Raft's Log Replication Protocol

Learn how the log replication works in Raft.

A log comprises one or multiple log entries, and each entry holds an executable application-specific command. The basic responsibility of Raft is to maintain a consistent sequential log across all servers. Let’s see how Raft implements this in its algorithm.

Log replication#

After a leader is chosen in an election, it handles client requests. These requests contain instructions to be executed by the state machines. The leader adds the instruction to its log as a new entry and sends AppendEntries RPCs to all other servers in parallel to replicate the entry. Once the entry has been replicated safely (after a majority of the followers have successfully replicated it), the leader applies it to its own state machine and provides the result of the execution to the client.

Suppose followers malfunction or operate slowly, or network packets are lost. In that case, the leader will continue to retry AppendEntries RPCs until all followers store all log entries, even after it has already responded to the client.
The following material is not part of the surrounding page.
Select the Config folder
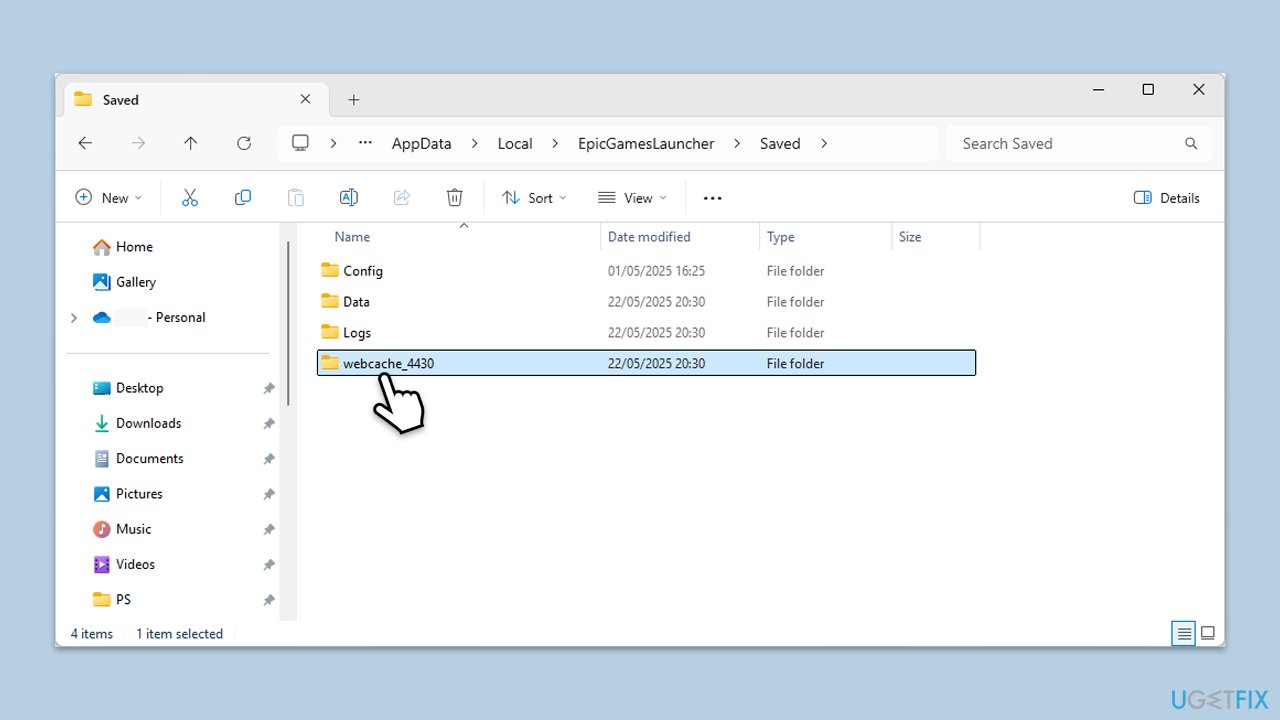Screen dimensions: 1280x720 (362, 271)
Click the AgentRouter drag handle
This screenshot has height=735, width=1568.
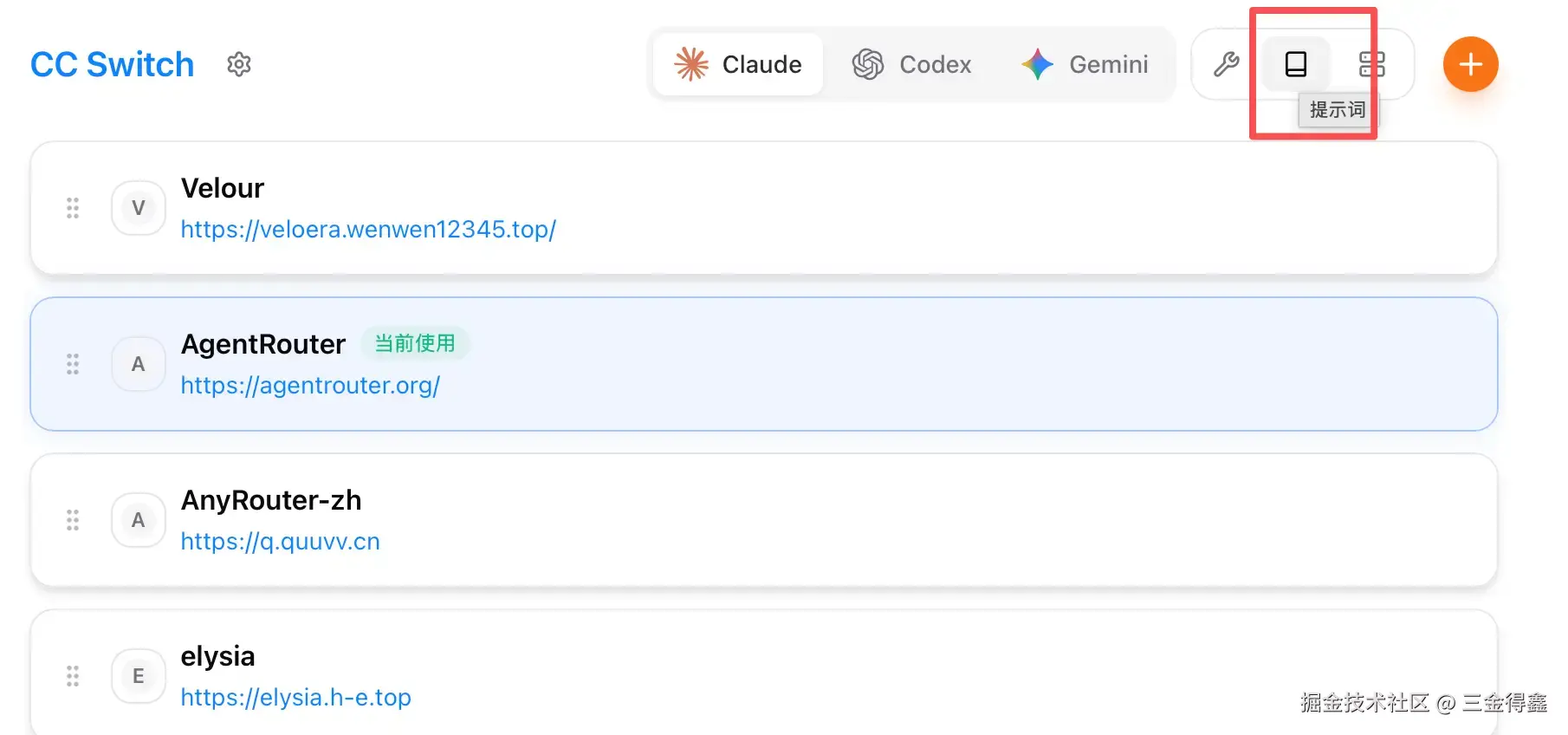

A client sends a request (containing the state machine command) to the leader
A client sends a request (containing the state machine command) to the leader

1 of 5

The leader replicates the command to its log and sends AppendEntries RPCs to all the followers
The leader replicates the command to its log and sends AppendEntries RPCs to all the followers

2 of 5

The leader receives the replies from all the servers to achieve consensus
The leader receives the replies from all the servers to achieve consensus

3 of 5

The leader commits the entry in its log and the local state machine acts on the command. The result of the command is sent to the client.
The leader commits the entry in its log and the local state machine acts on the command. The result of the command is sent to the client.

4 of 5

All the followers commit the same log entry in their indexes
All the followers commit the same log entry in their indexes

5 of 5

Every record in the log contains an instruction for the state machine and the term number corresponding to when the leader received this instruction. The term numbers recorded in the log are utilized to identify disparities among logs, which we’ll discuss later in this lesson. Each entry in the log is assigned a unique integer index indicating its position within the log.

A single log entry
A single log entry

The following illustration shows a sample log organization in a Raft group:

Single entries with sequential ordering make the log. An entry is considered committed if the majority of servers already have that entry in their logs—it's safe to apply that entry to state machines. Different colors depict different terms. With each new term a different node might have become the leader. We have placed that leader at the top in the picture above.
Single entries with sequential ordering make the log. An entry is considered committed if the majority of servers already have that entry in their logs—it's safe to apply that entry to state machines. Different colors depict different terms. With each new term a different node might have become the leader. We have placed that leader at the top in the picture above.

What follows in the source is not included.